Quite a few people were eager to share with McNamara their love for going to the auto show, which is an annual event in the area. “Going to the auto show has been a family tradition for decades,” says McNamara. One auto show attendee told her that he was looking for an SUV with a third row and that there were quite a few options there. (No one was on-hand to inform them of the Tesla Model Y.)
Ken Smiley, President of Tesla Owners Club KC, was also interviewed, representing Tesla, and showed the news team what many attending the auto show missed out on. “Typical automobile dealerships [are] probably uncomfortable with a manufacturer selling directly to the public. That’s a completely different model from the franchise model. So that’s disruptive to their business,” he explains. It wasn’t an all-out defense, but he was sharing the business perspective. The idea of competition coming to your show and making money off of your customers seems senseless — but they could have worked with Tesla instead of excluding them.
Smiley also took the news team along for a ride in his Model 3 and demonstrated the raw performance. “Oh, bleep” is the reaction (mine was similar when Wade demonstrated it for me in July of last year). Smiley also demonstrated the Summon feature, which brings your Tesla to you. “We’re actually in a Prius right now so it would have been nice to see a comparison,” says one attendee when she and her husband were asked about Tesla. Another attendee said, “They have the electric F-TYPE over there,” he says pointing to a Jaguar I-PACE, “but, no, I haven’t seen any Teslas. I wonder why that is.”

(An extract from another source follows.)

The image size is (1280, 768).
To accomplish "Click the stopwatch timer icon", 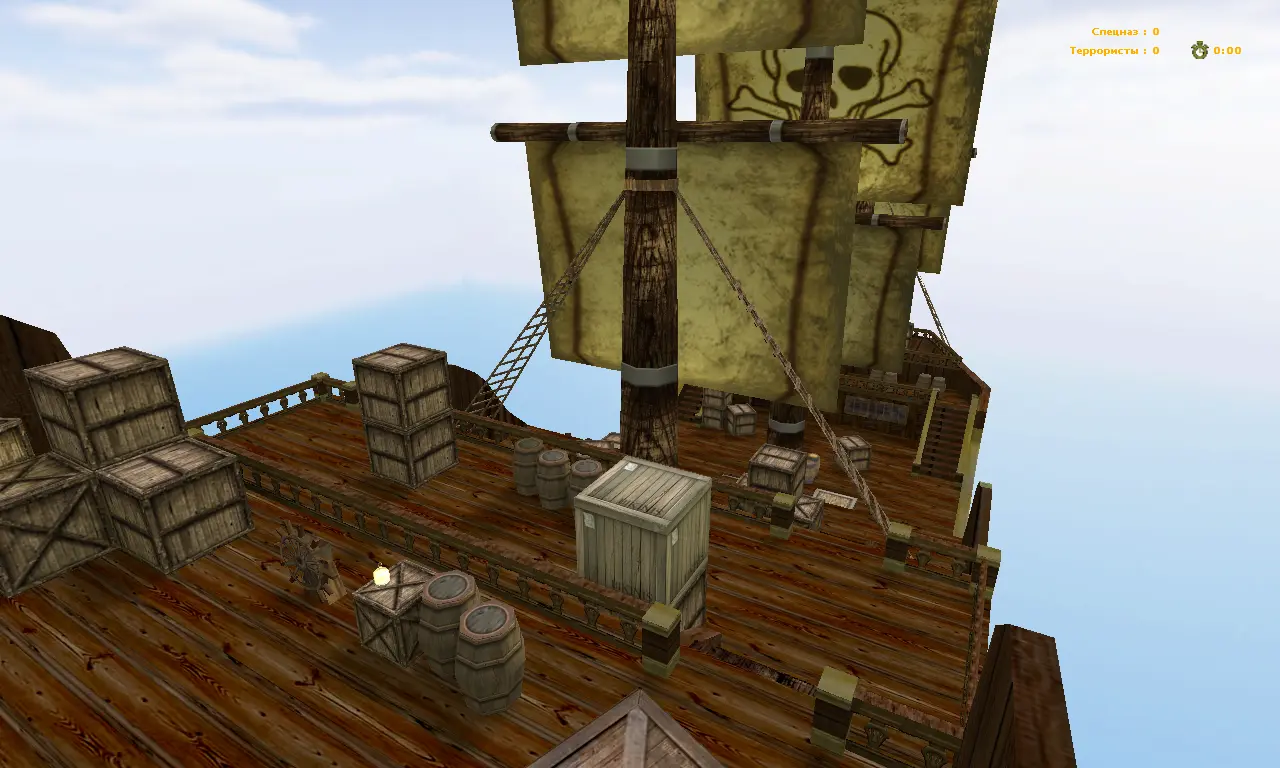I will coord(1197,50).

McNamara explained that the Automobile Dealers Association of Greater Kansas City puts on the auto show, and Tesla is not invited. In response to her questions, the KCADA gave this statement: “A Sales & Service Agreement with an automaker is the criteria to join the Association. Tesla’s business model does not include franchised dealerships, thus they do not belong to the Association.”
There were a total of 25 hybrid and electric vehicles shown at the auto show. Since Tesla wasn’t allowed to participate, Smiley and the local area Tesla owners and enthusiasts set up outside of the show. Smiley told McNamara that the Tesla Owners Club would have a display and there would be several Tesla models on display — the S, 3, and X. They even gave test rides.